◆ Work required ◆
Count the lines of the items below that contain the string "options". Give only the number.

◆ Records supplied ◆
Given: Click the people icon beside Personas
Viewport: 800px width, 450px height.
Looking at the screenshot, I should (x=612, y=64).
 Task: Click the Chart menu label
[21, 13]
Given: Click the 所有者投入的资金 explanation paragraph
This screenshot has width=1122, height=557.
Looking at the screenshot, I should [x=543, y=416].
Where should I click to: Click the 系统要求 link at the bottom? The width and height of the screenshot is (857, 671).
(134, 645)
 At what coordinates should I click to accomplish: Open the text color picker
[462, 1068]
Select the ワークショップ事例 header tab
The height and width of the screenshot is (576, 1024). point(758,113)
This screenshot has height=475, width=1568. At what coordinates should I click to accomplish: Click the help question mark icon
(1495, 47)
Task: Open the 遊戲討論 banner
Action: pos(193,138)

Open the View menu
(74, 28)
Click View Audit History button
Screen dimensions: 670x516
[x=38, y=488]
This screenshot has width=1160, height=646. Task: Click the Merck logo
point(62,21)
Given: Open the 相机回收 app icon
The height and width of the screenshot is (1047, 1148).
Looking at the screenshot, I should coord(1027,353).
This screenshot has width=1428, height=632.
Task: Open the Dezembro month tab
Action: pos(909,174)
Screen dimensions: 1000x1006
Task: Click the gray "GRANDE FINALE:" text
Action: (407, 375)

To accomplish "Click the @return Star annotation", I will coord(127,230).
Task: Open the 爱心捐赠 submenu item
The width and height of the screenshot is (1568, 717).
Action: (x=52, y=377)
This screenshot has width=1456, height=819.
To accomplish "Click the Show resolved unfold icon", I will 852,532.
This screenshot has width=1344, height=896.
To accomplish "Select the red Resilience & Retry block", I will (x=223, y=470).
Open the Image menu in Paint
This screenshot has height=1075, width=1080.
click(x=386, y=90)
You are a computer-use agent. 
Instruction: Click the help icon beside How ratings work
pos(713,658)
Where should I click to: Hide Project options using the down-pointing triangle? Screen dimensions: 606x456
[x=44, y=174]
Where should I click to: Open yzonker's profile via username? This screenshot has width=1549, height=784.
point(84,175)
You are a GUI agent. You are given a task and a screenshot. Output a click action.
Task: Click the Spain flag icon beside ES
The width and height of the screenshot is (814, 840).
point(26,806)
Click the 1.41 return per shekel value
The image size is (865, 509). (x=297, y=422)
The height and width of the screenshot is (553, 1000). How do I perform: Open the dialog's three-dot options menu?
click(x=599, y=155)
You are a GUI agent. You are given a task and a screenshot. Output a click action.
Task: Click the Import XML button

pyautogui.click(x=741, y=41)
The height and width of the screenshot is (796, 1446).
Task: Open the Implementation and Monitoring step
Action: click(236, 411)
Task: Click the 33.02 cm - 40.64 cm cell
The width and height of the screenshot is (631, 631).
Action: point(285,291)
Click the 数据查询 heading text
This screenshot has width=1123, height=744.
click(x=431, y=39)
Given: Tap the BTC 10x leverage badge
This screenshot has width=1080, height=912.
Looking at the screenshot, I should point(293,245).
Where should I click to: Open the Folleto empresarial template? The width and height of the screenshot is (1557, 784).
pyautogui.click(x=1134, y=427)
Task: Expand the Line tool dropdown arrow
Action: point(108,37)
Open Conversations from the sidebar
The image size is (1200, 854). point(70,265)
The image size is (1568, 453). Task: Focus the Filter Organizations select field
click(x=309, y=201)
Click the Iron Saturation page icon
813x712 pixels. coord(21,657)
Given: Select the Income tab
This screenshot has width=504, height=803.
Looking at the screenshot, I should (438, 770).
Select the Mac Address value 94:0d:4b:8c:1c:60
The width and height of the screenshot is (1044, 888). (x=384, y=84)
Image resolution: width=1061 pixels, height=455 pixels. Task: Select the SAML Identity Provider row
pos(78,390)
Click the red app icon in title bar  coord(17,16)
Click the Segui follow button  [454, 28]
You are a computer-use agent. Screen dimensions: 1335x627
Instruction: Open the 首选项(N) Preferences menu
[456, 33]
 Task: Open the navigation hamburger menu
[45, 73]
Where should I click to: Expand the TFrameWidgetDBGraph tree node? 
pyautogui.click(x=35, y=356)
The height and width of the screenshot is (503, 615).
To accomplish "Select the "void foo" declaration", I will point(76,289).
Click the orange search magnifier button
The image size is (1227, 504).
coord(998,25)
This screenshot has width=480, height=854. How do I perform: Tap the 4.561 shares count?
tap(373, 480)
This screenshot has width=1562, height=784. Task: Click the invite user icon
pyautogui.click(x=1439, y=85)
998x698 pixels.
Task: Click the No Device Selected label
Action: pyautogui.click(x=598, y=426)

◆ Solution to the exercise ◆
2